Quantities above are a guide only. *Percentage daily energy intake is based on an average adult diet of 8700 kJ.

Description

This impressive bruschetta topped with bocconcini and asparagus spears makes an easy appetiser for dinner parties.

Method

Step 1 of 4

Slice tomatoes and place in a bowl. Season and drizzle with oil and balsamic vinegar, then set aside. Snap off and discard the bottom woody ends from each asparagus spear, then halve crossways.

Step 2 of 4

To make the lemon dressing, combine lemon juice and oil in a large bowl and season.

Step 3 of 4

Heat a chargrill pan over medium-high heat until hot. Cook asparagus, in batches, on the hot chargrill pan for 1 minute each side or until lightly charred. Transfer cooked asparagus to the dressing in the bowl. Repeat with remaining asparagus.

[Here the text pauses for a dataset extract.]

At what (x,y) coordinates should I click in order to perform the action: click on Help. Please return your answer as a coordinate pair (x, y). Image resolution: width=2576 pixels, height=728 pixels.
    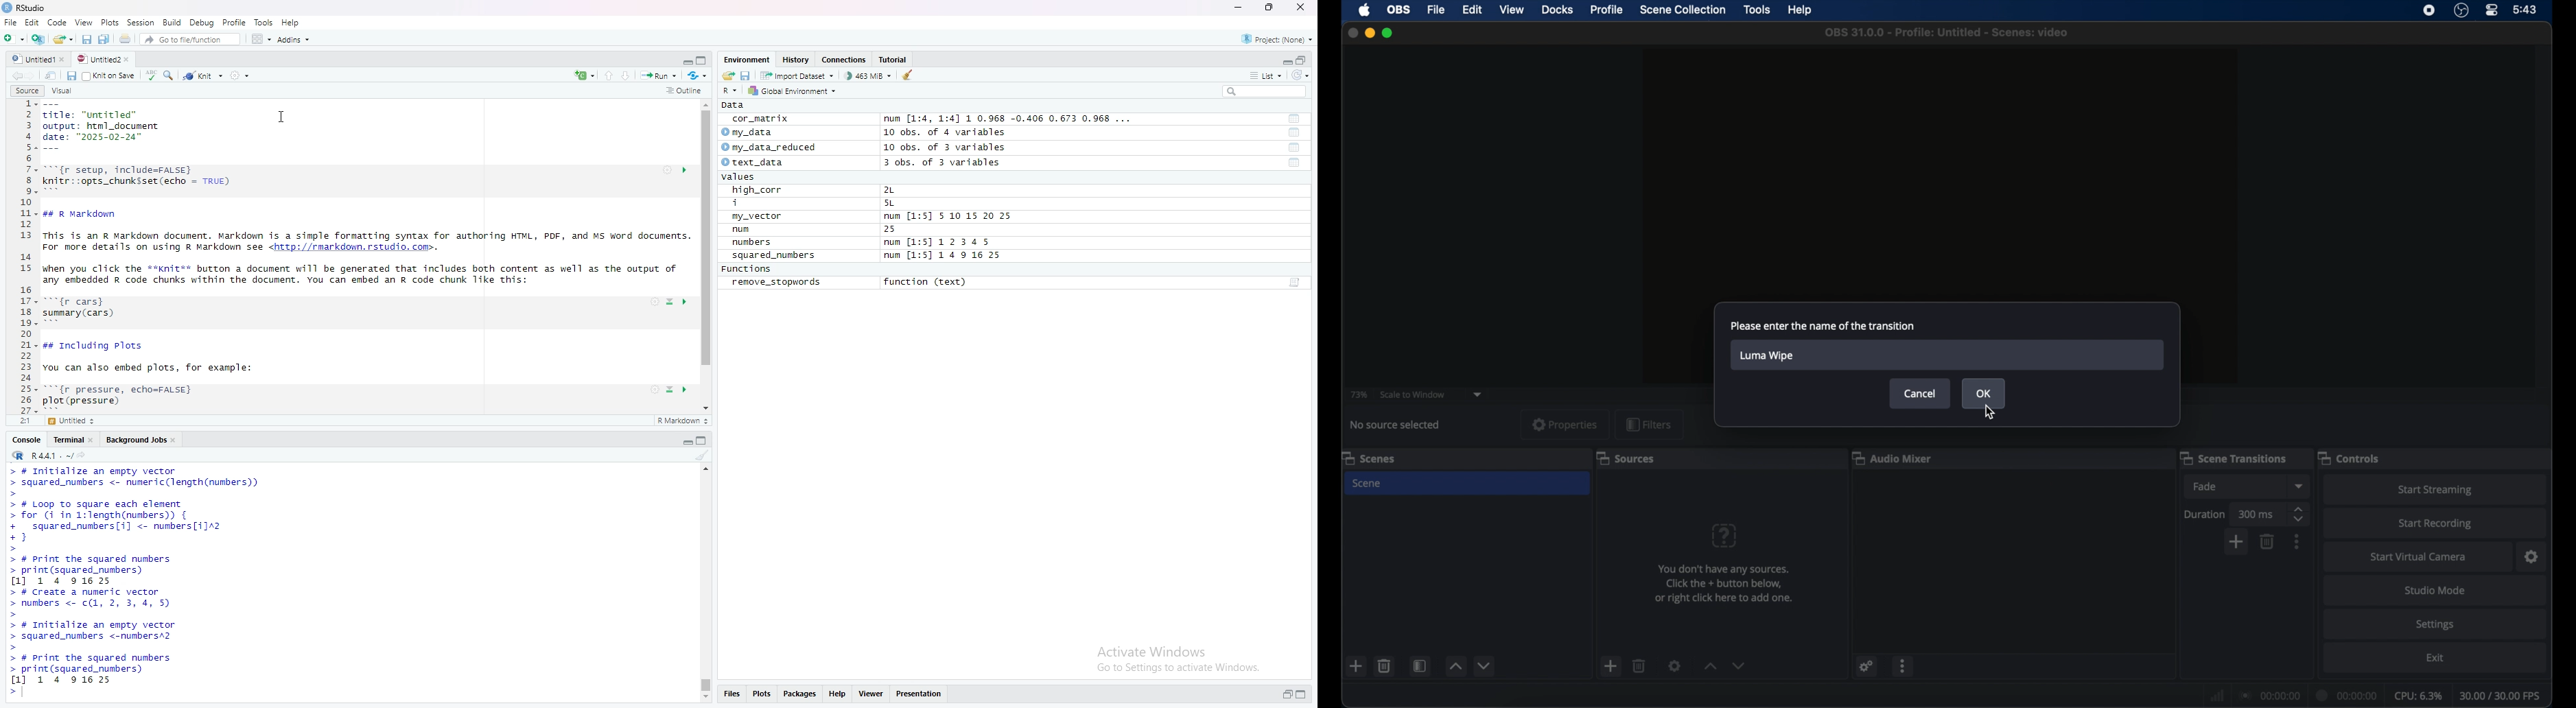
    Looking at the image, I should click on (290, 22).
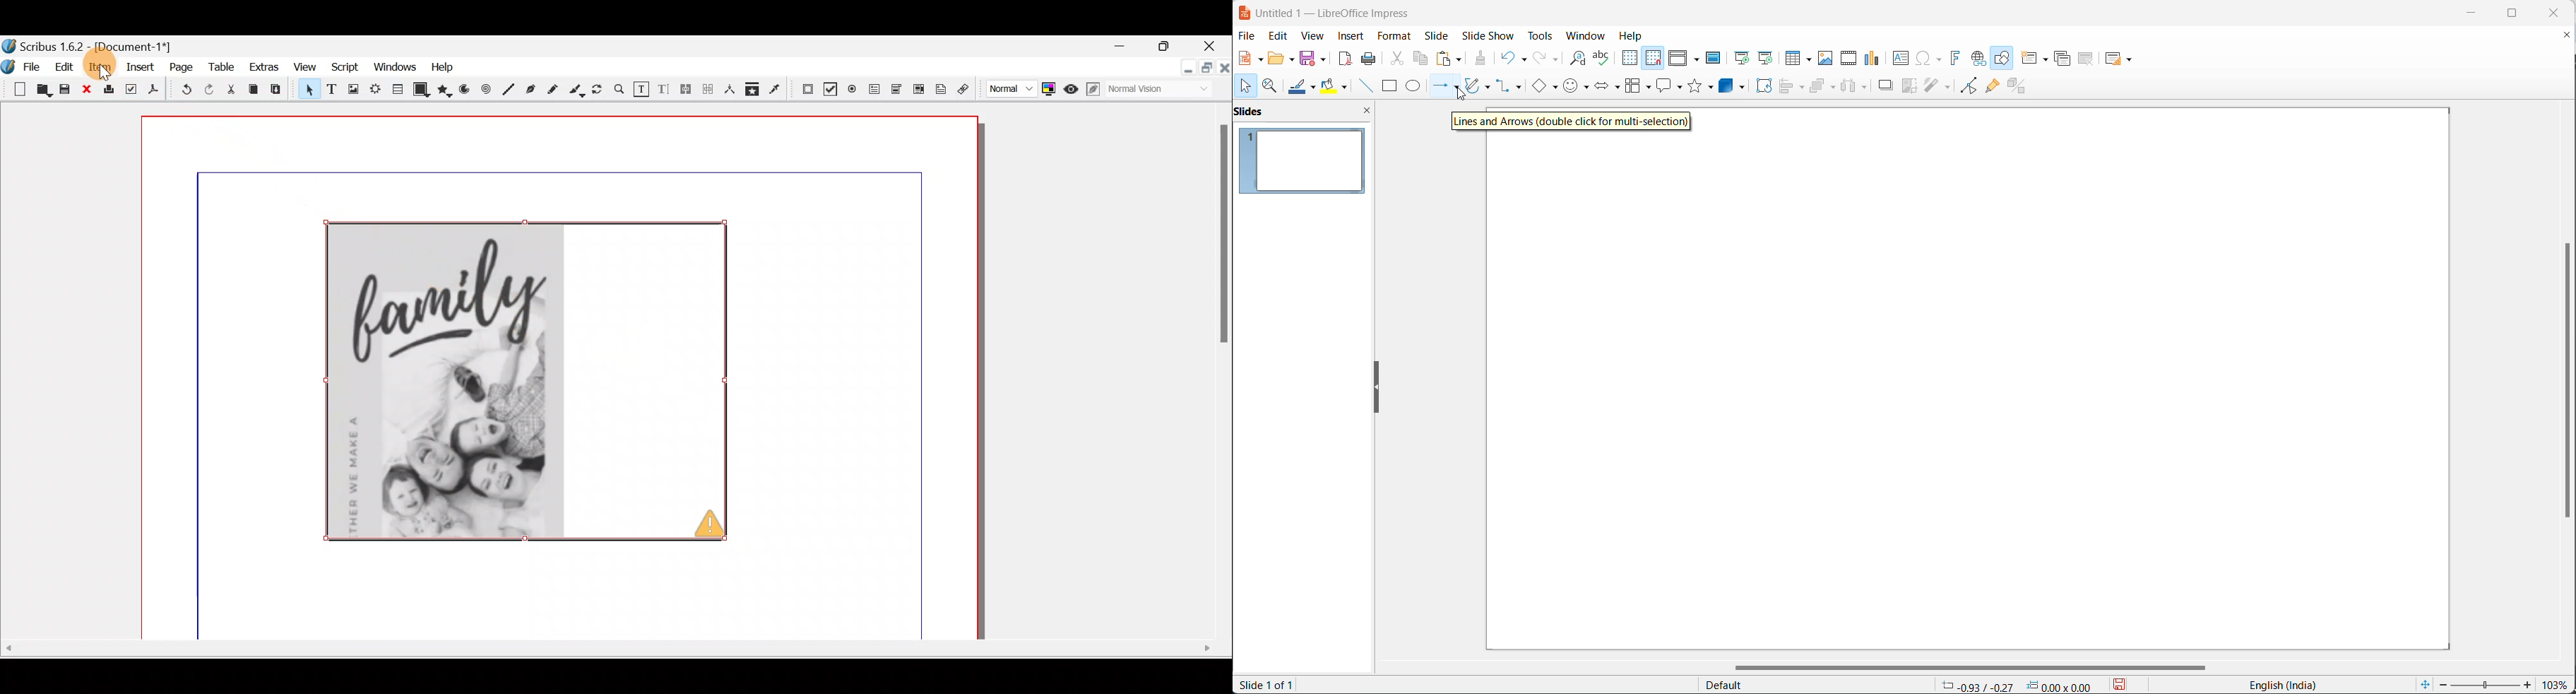 The height and width of the screenshot is (700, 2576). What do you see at coordinates (1635, 86) in the screenshot?
I see `flow chart` at bounding box center [1635, 86].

Cook bread slices on the chargrill pan, in batches, for 1 minute each side until toasted. Rub lightly with garlic.

Step 4 of 4

Place bread on a serving board. Arrange bocconcini onto each slice of bread, spoon over some of the tomato mixture, and top with a few asparagus spears. Sprinkle with basil leaves and parmesan. Serve.